The majority of ectopic adrenocorticotropic hormone (ACTH)‐secreting tumors are localized in the chest or abdomen. Occasionally, these tumors are found in the paranasal sinuses.
Methods.
We present 2 unusual cases of ectopic ACTH syndrome whose ACTH‐secreting tumors were localized in the paranasal sinuses and describe their biochemical and radiological presentation.
Results.
The first patient had an ACTH‐secreting olphactory neuroblastoma originating in the ethmoid sinuses. The second patient had a clinical course and biochemical findings indistinguishable from pituitary ACTH‐dependent Cushing's syndrome, except for negative petrosal sinus sampling.
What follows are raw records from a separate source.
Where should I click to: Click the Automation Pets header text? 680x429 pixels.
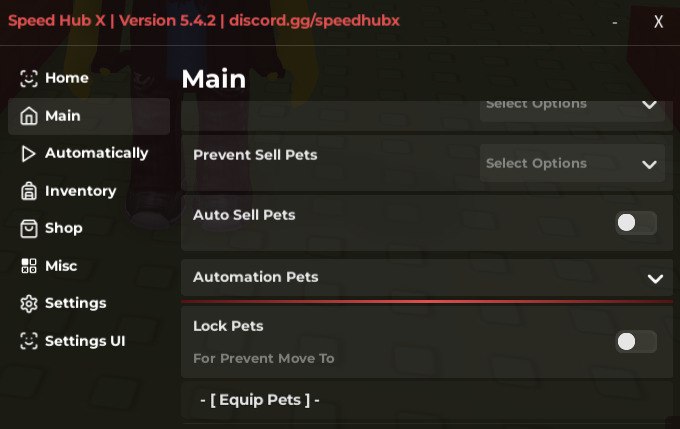(255, 277)
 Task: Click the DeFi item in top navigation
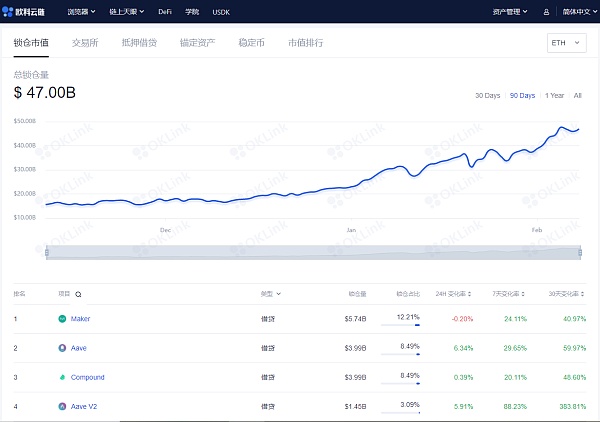(164, 11)
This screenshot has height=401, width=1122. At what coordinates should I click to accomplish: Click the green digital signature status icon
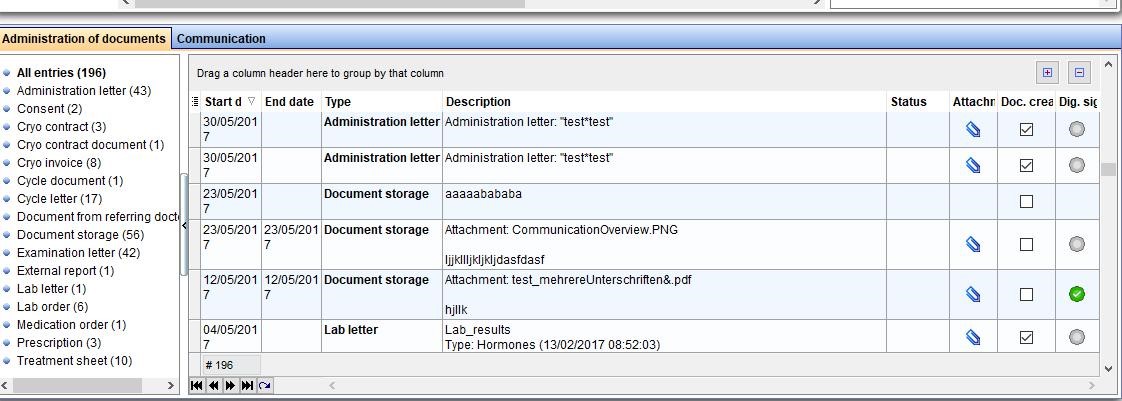coord(1076,294)
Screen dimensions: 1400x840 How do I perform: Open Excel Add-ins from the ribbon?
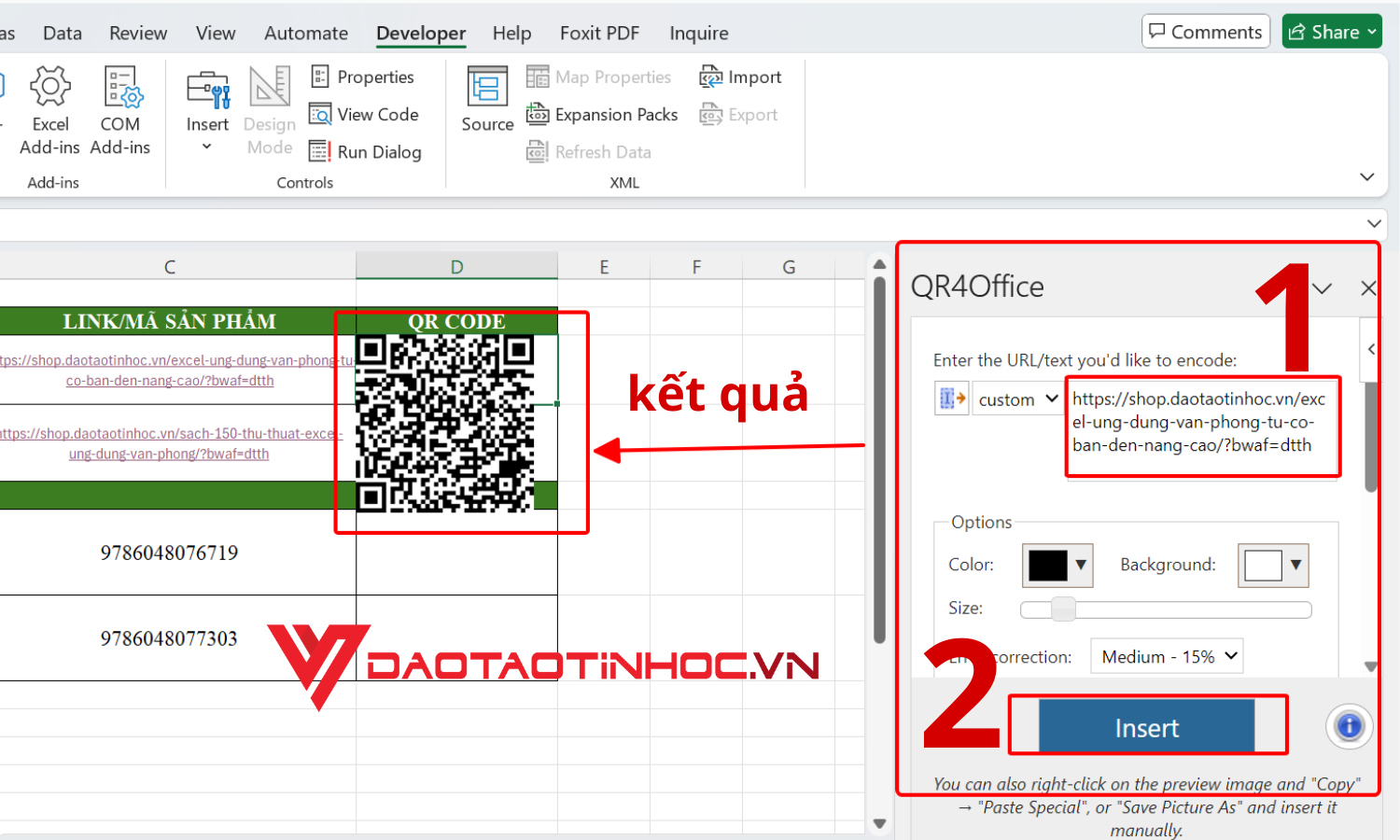(49, 107)
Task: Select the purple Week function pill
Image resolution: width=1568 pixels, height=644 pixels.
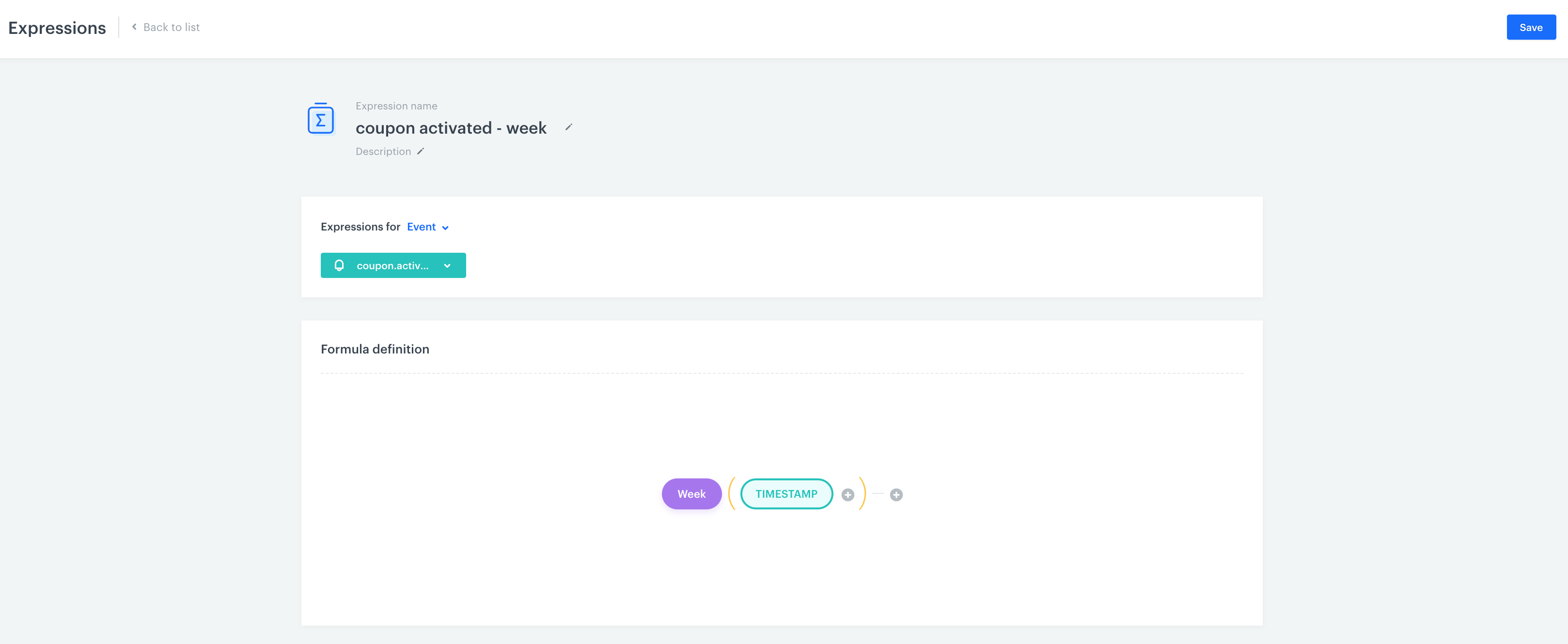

Head imaging showed a “polyp” in the left maxillary sinus‐secreting ACTH. Both patients went into remission following surgicalresection and recovered normal pituitary‐adrenal axis function.
Conclusion.
Ectopic ACTH secretion may originate from lesions in the paranasal sinuses. This accessible location allows for direct immunohistochemical diagnosis with ACTH staining. Surgical resection/radiation therapy can result in complete remission of the disease and restoration of normal pituitary‐adrenal function. © 2008 Wiley Periodicals, Inc. Head Neck, 2009.